Each line below from the one containing "Click option Парк" through the one containing "Open the Sharing" should be output exactly as it stands, and no other line should appear.

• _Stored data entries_
%%
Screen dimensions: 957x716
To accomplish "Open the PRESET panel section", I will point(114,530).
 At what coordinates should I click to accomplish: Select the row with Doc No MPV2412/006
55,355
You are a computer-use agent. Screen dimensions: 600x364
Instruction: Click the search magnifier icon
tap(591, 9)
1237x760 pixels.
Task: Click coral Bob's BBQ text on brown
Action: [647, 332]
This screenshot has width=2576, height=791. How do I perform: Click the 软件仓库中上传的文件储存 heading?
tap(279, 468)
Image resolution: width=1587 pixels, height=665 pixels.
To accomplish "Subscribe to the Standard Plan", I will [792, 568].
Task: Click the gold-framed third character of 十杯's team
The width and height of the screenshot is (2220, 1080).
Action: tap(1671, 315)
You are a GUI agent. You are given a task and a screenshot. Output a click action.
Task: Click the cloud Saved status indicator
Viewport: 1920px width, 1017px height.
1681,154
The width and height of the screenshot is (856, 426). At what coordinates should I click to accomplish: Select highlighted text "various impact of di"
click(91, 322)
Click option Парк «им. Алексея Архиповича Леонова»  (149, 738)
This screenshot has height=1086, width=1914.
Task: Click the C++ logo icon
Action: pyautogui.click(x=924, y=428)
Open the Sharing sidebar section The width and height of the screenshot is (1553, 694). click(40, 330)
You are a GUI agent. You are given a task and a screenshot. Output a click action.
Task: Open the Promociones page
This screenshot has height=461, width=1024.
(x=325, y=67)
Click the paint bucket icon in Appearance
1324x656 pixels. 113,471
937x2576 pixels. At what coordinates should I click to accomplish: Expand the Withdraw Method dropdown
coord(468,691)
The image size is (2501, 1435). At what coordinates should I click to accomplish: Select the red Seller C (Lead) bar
%%
• _PROBLEM SOLUTION_
Click option Парк «им. Алексея Архиповича Леонова»  (149, 738)
This screenshot has height=1086, width=1914.
Task: Click the C++ logo icon
Action: pyautogui.click(x=924, y=428)
Open the Sharing sidebar section The width and height of the screenshot is (1553, 694). click(40, 330)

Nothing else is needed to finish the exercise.